Education has been "event-based" for hundreds of years. But learners have been time-shifting learning via distance education and especially via online learning for only a few decades. Event-based learning sounds a bit like hybrid or blended learning. But one difference is that learners are probably not going to tune in and be engaged with just a live lecture. Will it take a real event and maybe even gamification to get live learning? 

In all my years teaching online, I have never been able to have all of a course's student attend a "live" session either because of time zone differences, work schedules or perhaps content that just wasn't compelling enough.

What will "Event-based Learning" look like?

Bleeding Edgy Deep Learning

Deep learning is a hot topic right now, but it is not lightweight or something I would imagine learners who are not in the computer science world to take very seriously. But I stumbled upon this video introduction that certainly goes for an edgier presentation of this serious subject and obviously is trying to appeal to a non-traditional audience.

That audience would be part of what I refer to as both Education 2.0 and also that segment of learners who are The Disconnected.  I see these disconnected learners as a wider age group than "Millennials." They are the potential students in our undergraduate and graduate programs, but also older people already in the workplace looking to move or advance their careers. The younger ones have never been connected to traditional forms of media consumption and services and have no plan to ever be connected to them. And that is also how they feel about education. You learn where and when you can learn with little concern for credits and degrees.

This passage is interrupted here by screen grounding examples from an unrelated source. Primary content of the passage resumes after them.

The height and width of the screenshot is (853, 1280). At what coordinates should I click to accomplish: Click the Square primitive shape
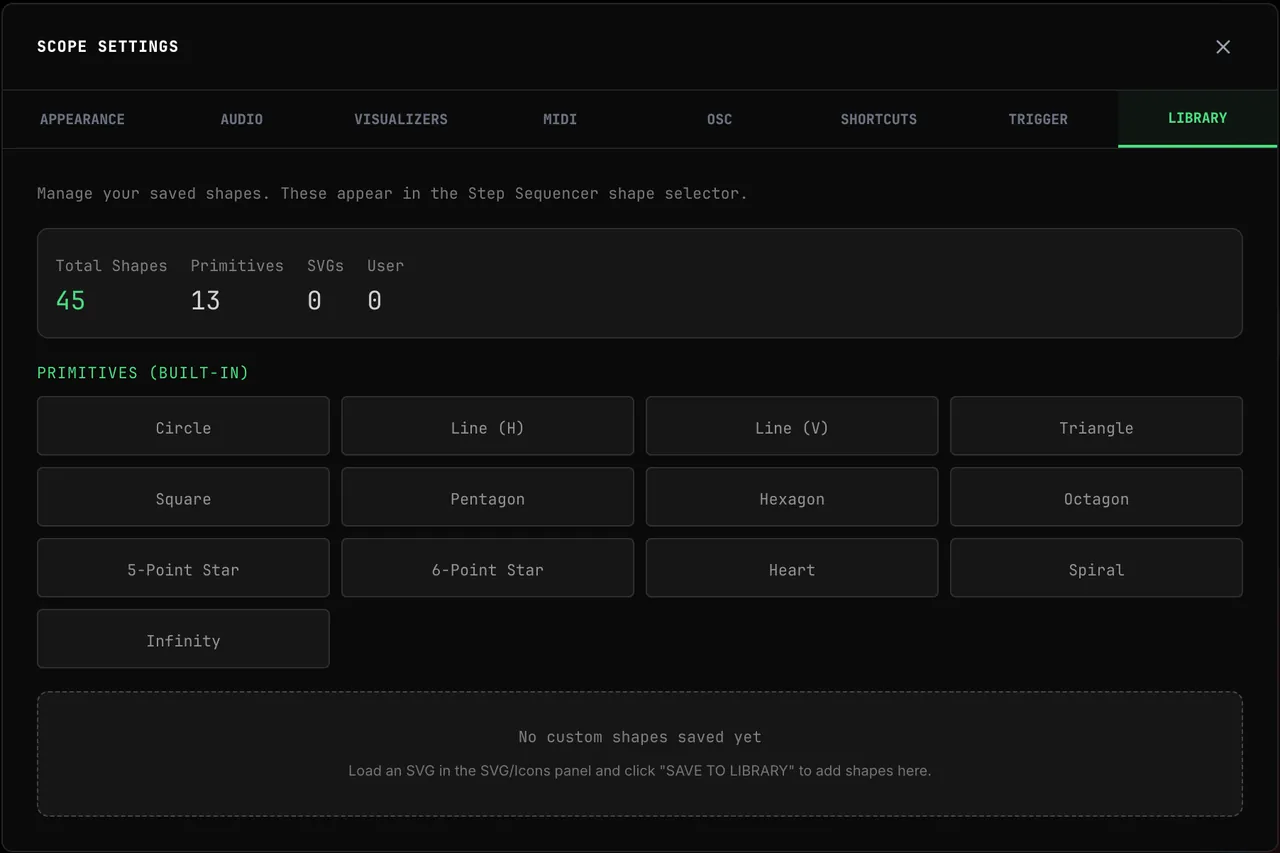(x=183, y=498)
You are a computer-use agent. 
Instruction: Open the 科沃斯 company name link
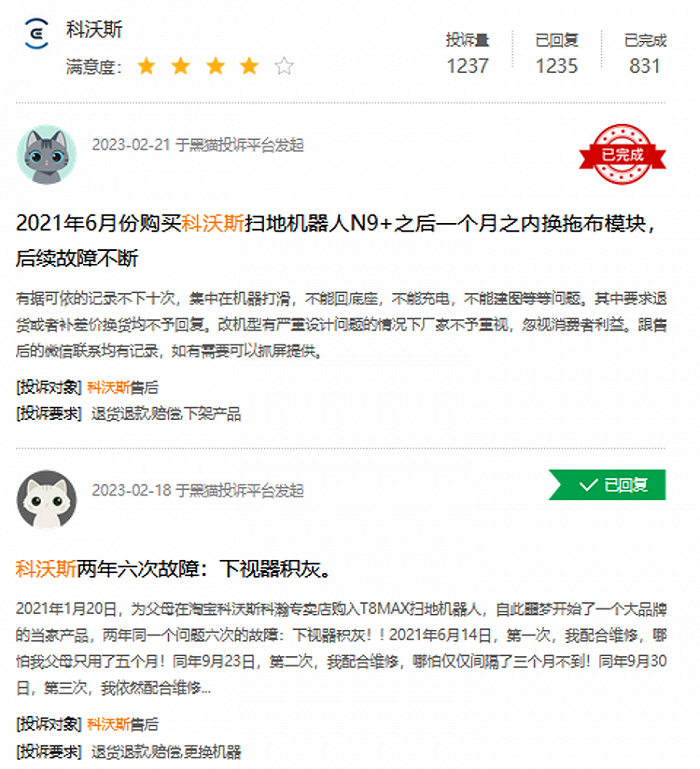pyautogui.click(x=94, y=29)
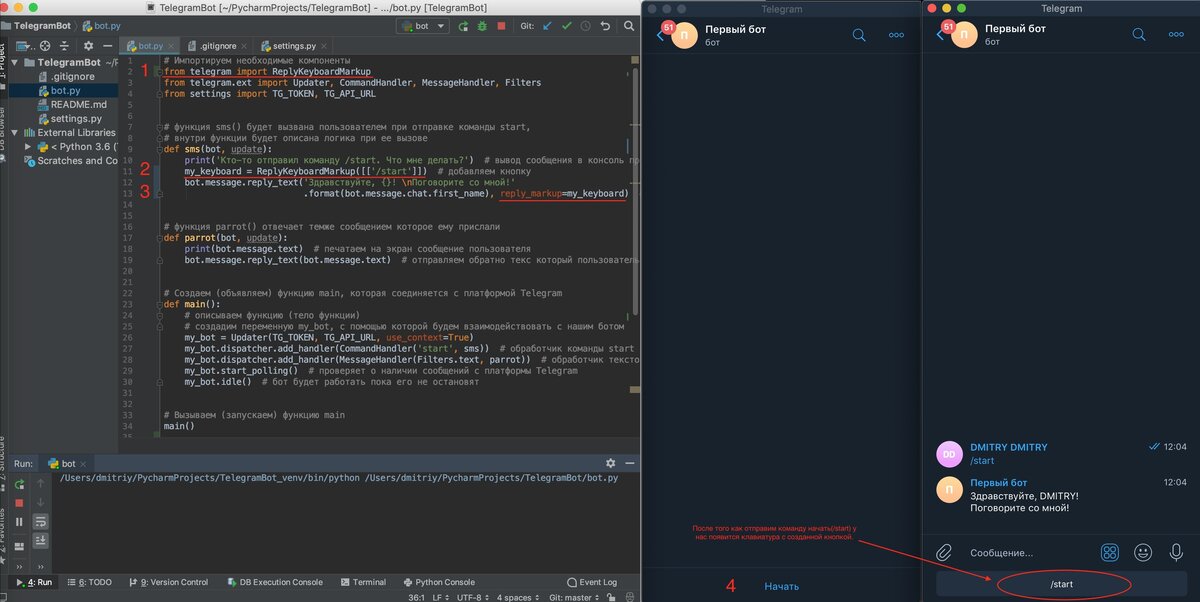1200x602 pixels.
Task: Toggle soft-wrap in the Run console
Action: click(x=40, y=521)
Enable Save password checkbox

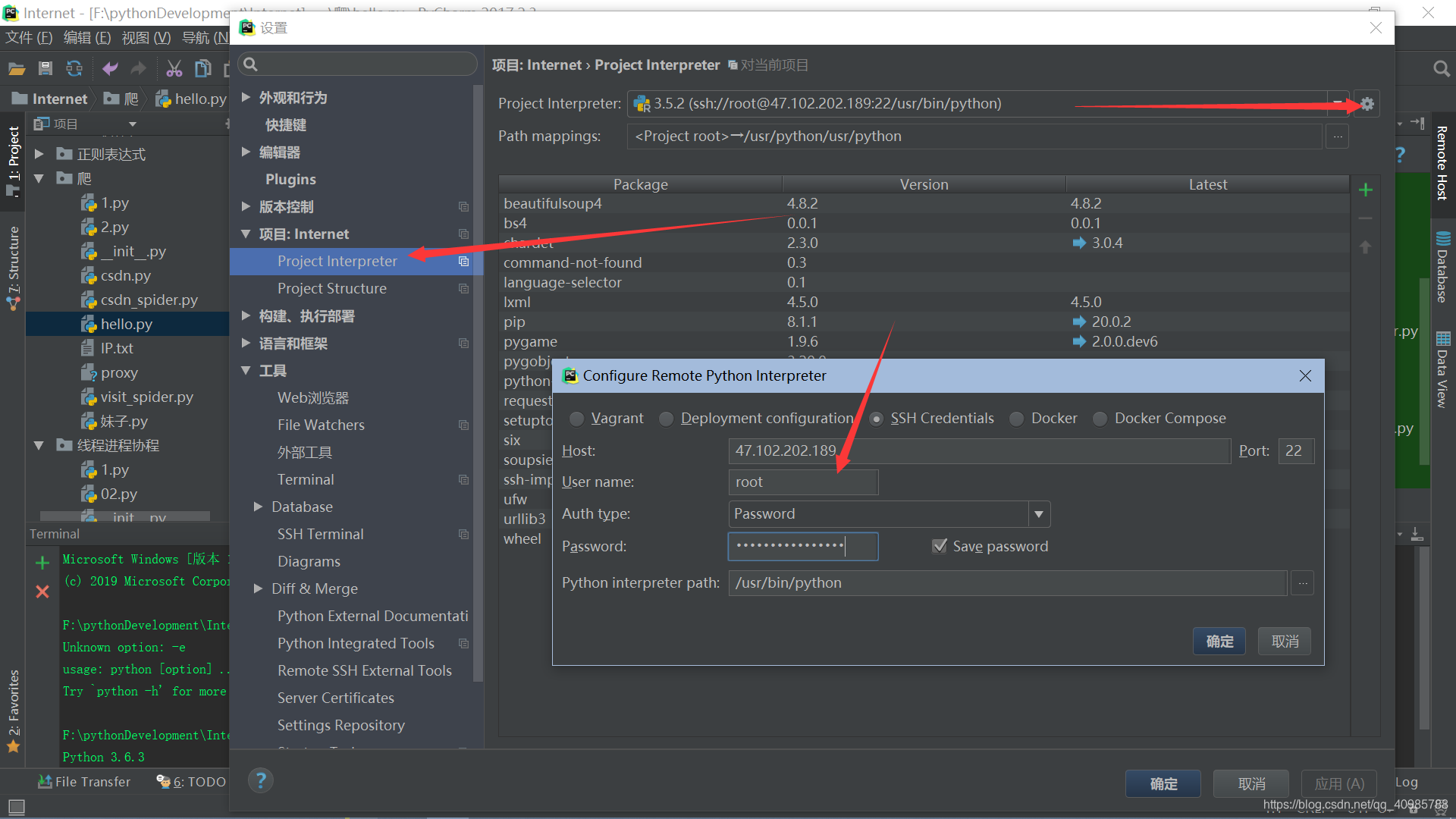pyautogui.click(x=937, y=545)
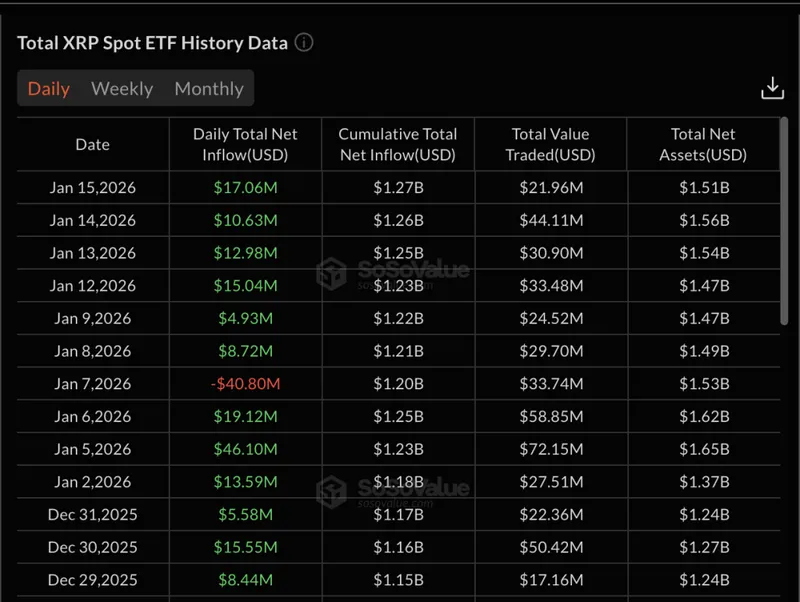Click the $17.06M inflow for Jan 15
This screenshot has height=602, width=800.
pyautogui.click(x=246, y=187)
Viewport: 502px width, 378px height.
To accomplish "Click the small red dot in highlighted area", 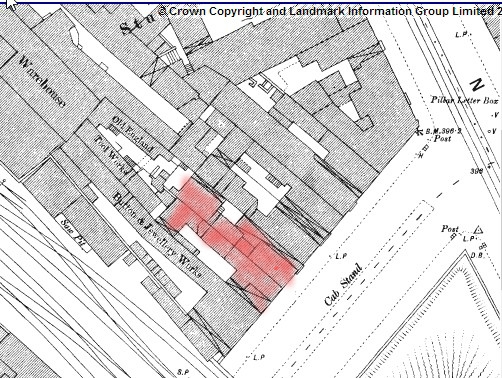I will pos(276,268).
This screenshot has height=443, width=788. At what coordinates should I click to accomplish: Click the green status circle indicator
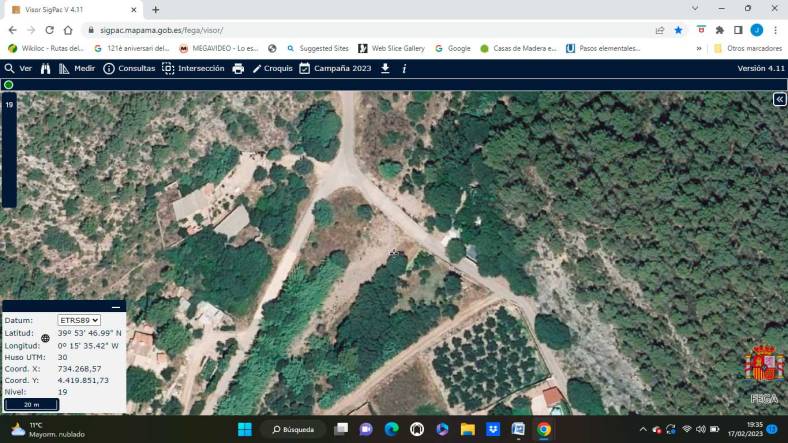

The video I found (below) is an "Intro to Deep Learning" billed as being "for anyone who wants to become a deep learning engineer." It is supposed to take you from "the very basics of deep learning to the bleeding edge over the course of 4 months." That is quite a trip. 

The sample video is on how to predict an animal’s body weight given it’s brain weight using linear regression via 10 lines of Python.

Though the YouTube content (created by and starring Siraj Raval) is totally free, he also has a partnership with Udacity in order to offer a new Deep Learning Nanodegree Foundation program. Udacity will also be providing guaranteed admission to their Artificial Intelligence and Self-Driving Car Nanodegree programs to all graduates. 


Is this a good marketing effort bu Udacity? Will it reach new and disconnected learners? Will they simply use the videos and resources to learn or make that connection to some kind of degree/certification that might tell an employer that they know something about deep learning? I don't have the deep learning program that can predict that. I'm not sure it exists. Yet.

RESOURCES

This is the code via GitHub for "How to Make a Prediction - Intro to Deep Learning #1' by Siraj Raval on YouTube

This lesson uses simple linear regression. "Simple" is a relative term here, as many people would not find it simple, as in "easy." It is a statistical method that allows us to summarize and study relationships between two continuous (quantitative) variables. This lesson via Penn State introduces the concept and basic procedures of simple linear regression.

You might also want to look at this tutorial on the topic via machinelearningmastery.com.